How These Three Things Work Together
Here’s the framework my nutritionist eventually drew out for me on a paper napkin, and I’ve been trying to explain it to other veterans ever since:
The ESA regulates your nervous system. A calmer nervous system means your gut is no longer in a state of chronic suppression. Digestion improves. Absorption of nutrients improves.
The garden feeds your gut the right things. Fresh, homegrown vegetables — especially leafy greens, herbs, and fiber-rich plants — are among the most potent prebiotic foods available. Growing them yourself increases the likelihood you’ll actually eat them, because you’re invested.
Better gut health supports your ADHD brain. With more stable blood sugar, better serotonin and dopamine precursor absorption, and reduced inflammation, attention and emotional regulation become measurably easier to manage.
It’s not a cure. Let’s be clear about that. I still take my medication. I still see my therapist. But this triangle — animal, soil, food — has become the quiet foundation everything else rests on.
Starting Where You Are
You don’t need a yard.

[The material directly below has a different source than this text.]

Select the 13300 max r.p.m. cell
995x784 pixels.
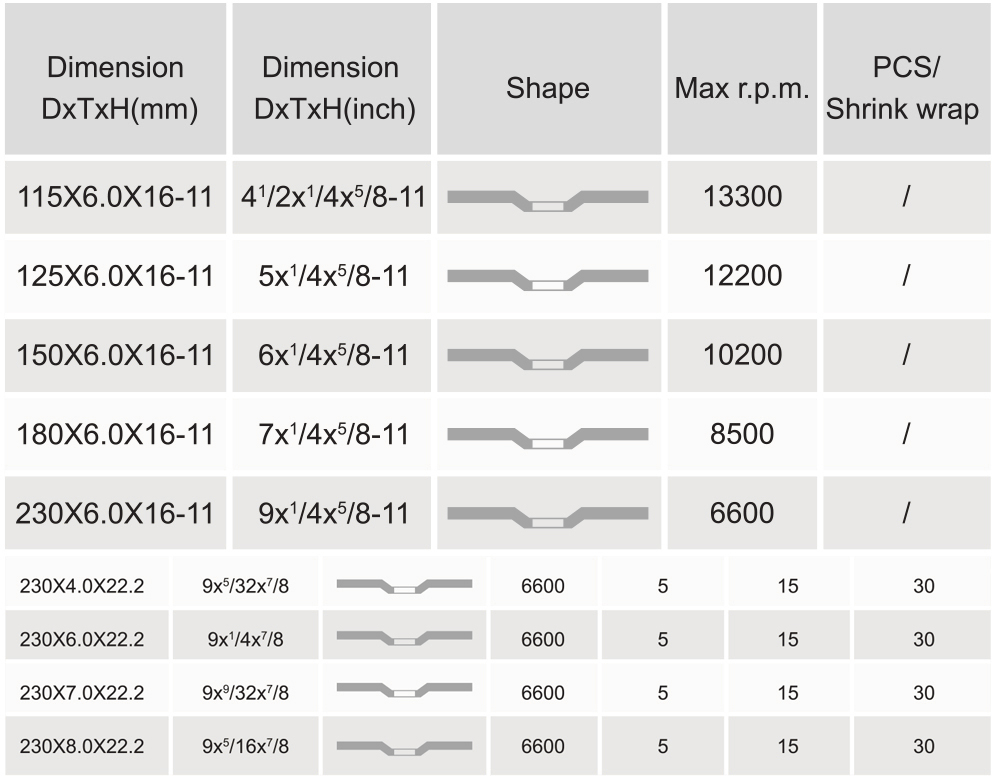(742, 197)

You don’t need a plan. You don’t need to be a person who has ever cared about plants.
What helped me most in the beginning was removing every possible barrier. I started with a container on the back steps — just herbs, things I’d actually cook with. Something that meant when I finally got around to making dinner at 8pm, I could walk outside and grab a handful of fresh basil and feel, for a second, like someone who had their life together.
That feeling is underrated. For ADHD brains that spend a lot of time in shame spirals about everything they forgot to do, small wins that live in the physical world — something you planted that is alive and growing because of you — have a quiet but real effect on how you see yourself.
And Sergeant still digs up the rosemary when he gets bored.
Some things don’t change. But enough has.